§ **Work instructions**:
1) Answer these questions about the essay on Blake and Newton:
(a) Where was the elderly complete poems bought?
(b) What subtitle did Eduardo Paolozzi's sculpture of Blake's Newton carry?
(c) For Keats, what was beauty reduced to?
2) Please rewrite everything from "When did William" down to "scientists, not mystics." in the essay on Blake and Newton, using "secondhand bookshop" in place of "charity shop".

***** Selected text

Robin Ince

Robin Ince

“May God us keep from single vision and Newton’s sleep”

When did William Blake become something more than a song I sang in the school chapel?

There was no Damascene moment. It was incremental. A corner of the Tate Britain, a conversation with Stewart Lee, an elderly complete poems bought in a seaside town charity shop. He appeared in the margins and between the lines of the work of some of my favourite authors. Is it surprising that the final turning point was the work of scientists, not mystics.

Rumours of Isaac Newton’s joie de vivre are sparse to the point of non-existence. Despite being a keen biblical scholar, he was never discovered by friends celebrating prelapsarian humanity by reading Paradise Lost in the nude. Newton seems to fit the stern and austere stereotype of the scientist who was keen to measure the world, but not to rejoice in its beauty. In William Blake’s famous evocation him, he is a Schwarzenegger with dividers, measuring the world and turning it into Plato’s cave shadows. To investigate the world with evidence seeking tools was to rob the Universe of its wonder. Stripping rainbows of their leprechauns or other magical qualities disturbed Blake and Keats. For Keats, it reduced the beauty to a prism and for Blake, it turned the white light that was symbolic of the spirit into a mathematical equation.

Eduardo Paolozzi’s sculpture of Blake’s Newton, which was subtitled “Personification of a Man Limited by Reason”, dominates the piazza of The British Library. Rather than welcome the bibliophile visitor to this remarkable archive of printed materials, it seems to warn them not to spend too much time studying for fear that their search for truth will become obscured by shadows created by their own enquiry.

**********
***** Data excerpt

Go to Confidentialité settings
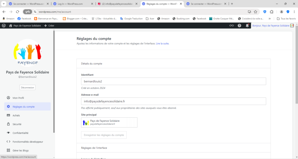This screenshot has width=298, height=159. tap(20, 133)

**********

§ **Responses**:
1)
(a) In a seaside town charity shop.
(b) "Personification of a Man Limited by Reason"
(c) A prism.

2)
When did William Blake become something more than a song I sang in the school chapel?

There was no Damascene moment. It was incremental. A corner of the Tate Britain, a conversation with Stewart Lee, an elderly complete poems bought in a seaside town secondhand bookshop. He appeared in the margins and between the lines of the work of some of my favourite authors. Is it surprising that the final turning point was the work of scientists, not mystics.